#### To do
Check each line of the material below for the word "will". State how many lines have it, and nothing more.

#### Source records
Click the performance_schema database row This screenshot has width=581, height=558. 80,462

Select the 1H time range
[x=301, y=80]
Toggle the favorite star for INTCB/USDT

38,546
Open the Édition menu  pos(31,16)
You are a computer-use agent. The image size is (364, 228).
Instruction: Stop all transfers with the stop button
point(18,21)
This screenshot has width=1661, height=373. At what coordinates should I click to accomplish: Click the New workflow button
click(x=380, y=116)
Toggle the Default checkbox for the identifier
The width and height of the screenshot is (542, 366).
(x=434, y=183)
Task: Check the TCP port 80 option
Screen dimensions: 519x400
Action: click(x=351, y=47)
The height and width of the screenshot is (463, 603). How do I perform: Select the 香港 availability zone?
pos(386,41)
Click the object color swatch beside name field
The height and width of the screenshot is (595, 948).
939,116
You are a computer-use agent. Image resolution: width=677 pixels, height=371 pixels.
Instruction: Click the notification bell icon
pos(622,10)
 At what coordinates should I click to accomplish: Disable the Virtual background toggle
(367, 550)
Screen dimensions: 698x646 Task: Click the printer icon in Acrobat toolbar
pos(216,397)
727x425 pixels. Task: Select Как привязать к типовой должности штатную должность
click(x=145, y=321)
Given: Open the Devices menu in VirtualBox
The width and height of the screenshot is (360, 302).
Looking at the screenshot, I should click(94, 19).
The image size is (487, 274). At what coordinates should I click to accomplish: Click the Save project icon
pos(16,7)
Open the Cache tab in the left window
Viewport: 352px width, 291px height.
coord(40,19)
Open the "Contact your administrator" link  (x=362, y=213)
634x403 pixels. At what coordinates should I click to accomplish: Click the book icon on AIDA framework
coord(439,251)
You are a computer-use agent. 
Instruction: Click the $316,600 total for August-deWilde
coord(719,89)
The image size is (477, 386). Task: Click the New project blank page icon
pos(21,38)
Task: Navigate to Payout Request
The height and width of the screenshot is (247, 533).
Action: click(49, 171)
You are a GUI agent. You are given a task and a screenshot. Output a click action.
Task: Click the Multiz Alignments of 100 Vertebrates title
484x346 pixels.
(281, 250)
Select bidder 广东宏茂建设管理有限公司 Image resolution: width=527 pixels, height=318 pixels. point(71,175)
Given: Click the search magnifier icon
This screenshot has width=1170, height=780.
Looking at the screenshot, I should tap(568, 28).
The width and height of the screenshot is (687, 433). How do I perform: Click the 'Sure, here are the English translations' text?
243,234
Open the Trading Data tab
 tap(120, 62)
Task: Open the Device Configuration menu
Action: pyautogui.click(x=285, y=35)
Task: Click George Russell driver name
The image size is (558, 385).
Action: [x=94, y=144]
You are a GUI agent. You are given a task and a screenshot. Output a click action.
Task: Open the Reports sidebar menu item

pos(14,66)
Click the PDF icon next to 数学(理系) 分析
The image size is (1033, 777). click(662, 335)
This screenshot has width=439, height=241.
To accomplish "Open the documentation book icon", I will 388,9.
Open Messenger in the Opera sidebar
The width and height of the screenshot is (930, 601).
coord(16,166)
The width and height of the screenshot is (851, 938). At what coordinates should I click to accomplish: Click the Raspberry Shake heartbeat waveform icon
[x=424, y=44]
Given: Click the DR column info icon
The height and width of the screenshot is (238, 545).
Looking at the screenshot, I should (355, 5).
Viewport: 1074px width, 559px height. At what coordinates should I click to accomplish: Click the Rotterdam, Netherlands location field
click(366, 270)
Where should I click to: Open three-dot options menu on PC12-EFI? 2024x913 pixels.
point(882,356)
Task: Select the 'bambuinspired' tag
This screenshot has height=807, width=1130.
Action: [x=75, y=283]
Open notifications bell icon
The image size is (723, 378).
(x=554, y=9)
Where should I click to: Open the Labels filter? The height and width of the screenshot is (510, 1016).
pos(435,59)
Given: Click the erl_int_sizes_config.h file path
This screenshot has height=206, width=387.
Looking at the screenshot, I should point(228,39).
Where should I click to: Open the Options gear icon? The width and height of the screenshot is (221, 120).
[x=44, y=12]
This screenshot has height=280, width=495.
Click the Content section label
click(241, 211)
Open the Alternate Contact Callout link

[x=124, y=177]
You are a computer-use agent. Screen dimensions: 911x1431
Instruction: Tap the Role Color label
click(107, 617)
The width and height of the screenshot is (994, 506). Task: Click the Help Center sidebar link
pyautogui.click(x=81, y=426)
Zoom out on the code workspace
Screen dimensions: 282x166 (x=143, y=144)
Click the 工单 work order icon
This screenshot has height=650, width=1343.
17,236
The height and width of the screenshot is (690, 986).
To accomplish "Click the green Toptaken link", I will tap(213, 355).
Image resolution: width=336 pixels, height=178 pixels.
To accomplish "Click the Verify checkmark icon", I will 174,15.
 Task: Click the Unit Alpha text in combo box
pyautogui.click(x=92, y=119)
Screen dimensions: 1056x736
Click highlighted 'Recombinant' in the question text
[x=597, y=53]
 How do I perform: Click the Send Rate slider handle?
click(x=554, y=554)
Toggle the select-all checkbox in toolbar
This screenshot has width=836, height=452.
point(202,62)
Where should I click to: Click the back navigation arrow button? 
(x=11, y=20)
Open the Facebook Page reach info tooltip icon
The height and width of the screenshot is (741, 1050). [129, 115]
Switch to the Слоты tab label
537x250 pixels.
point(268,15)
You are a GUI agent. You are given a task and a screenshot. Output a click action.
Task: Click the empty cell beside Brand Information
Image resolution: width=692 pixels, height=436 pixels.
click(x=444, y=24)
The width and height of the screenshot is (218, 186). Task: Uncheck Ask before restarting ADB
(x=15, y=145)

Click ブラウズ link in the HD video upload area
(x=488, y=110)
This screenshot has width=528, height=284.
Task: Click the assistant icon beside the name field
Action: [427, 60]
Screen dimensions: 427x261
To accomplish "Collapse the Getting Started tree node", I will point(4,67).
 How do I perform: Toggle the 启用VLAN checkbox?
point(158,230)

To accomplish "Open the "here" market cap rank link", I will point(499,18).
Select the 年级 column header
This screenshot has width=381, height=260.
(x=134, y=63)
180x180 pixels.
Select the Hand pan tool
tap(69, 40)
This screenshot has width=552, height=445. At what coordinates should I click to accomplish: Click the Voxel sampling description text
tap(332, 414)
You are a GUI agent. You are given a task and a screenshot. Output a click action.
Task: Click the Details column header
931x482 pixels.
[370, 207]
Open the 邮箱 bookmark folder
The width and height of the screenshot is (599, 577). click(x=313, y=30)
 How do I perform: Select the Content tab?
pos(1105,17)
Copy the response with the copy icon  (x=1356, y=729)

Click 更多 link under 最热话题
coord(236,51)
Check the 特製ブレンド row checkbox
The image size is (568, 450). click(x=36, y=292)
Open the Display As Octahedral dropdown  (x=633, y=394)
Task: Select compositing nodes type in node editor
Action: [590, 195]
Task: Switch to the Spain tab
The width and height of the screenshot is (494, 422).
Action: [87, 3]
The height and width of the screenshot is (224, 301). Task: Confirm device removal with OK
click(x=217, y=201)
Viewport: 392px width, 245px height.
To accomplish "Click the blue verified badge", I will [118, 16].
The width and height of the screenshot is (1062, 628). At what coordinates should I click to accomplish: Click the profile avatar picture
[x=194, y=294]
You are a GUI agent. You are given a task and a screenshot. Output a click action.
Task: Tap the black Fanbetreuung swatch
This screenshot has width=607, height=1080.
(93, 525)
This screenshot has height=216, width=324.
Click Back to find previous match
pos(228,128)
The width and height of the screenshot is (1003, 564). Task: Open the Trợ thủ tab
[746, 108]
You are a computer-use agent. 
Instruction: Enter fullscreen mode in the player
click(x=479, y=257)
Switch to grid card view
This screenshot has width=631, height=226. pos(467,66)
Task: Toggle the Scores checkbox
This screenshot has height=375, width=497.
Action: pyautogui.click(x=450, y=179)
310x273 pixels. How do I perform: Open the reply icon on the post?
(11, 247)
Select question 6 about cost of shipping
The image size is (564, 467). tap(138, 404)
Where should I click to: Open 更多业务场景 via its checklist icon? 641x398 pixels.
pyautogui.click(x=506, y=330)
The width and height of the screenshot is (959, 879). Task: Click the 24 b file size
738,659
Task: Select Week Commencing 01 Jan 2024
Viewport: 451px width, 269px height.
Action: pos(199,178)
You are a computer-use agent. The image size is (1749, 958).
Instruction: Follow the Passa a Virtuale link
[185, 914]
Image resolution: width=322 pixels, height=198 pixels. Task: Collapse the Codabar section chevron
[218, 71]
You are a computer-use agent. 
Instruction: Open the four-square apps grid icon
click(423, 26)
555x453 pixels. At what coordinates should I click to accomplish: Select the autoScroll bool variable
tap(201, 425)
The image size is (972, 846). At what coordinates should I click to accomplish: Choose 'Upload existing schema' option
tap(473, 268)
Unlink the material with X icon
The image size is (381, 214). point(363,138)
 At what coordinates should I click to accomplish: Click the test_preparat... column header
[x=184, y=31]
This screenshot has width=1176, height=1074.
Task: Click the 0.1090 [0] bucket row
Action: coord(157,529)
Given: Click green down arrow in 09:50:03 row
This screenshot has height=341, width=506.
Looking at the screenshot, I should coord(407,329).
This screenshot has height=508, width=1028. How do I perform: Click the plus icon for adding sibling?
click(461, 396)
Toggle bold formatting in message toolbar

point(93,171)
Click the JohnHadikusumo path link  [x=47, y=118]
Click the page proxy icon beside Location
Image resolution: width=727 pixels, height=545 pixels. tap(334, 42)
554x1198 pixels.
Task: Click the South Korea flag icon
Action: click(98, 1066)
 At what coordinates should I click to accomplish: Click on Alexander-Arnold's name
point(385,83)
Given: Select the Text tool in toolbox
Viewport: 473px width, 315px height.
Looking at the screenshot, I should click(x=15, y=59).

#### Task answer
6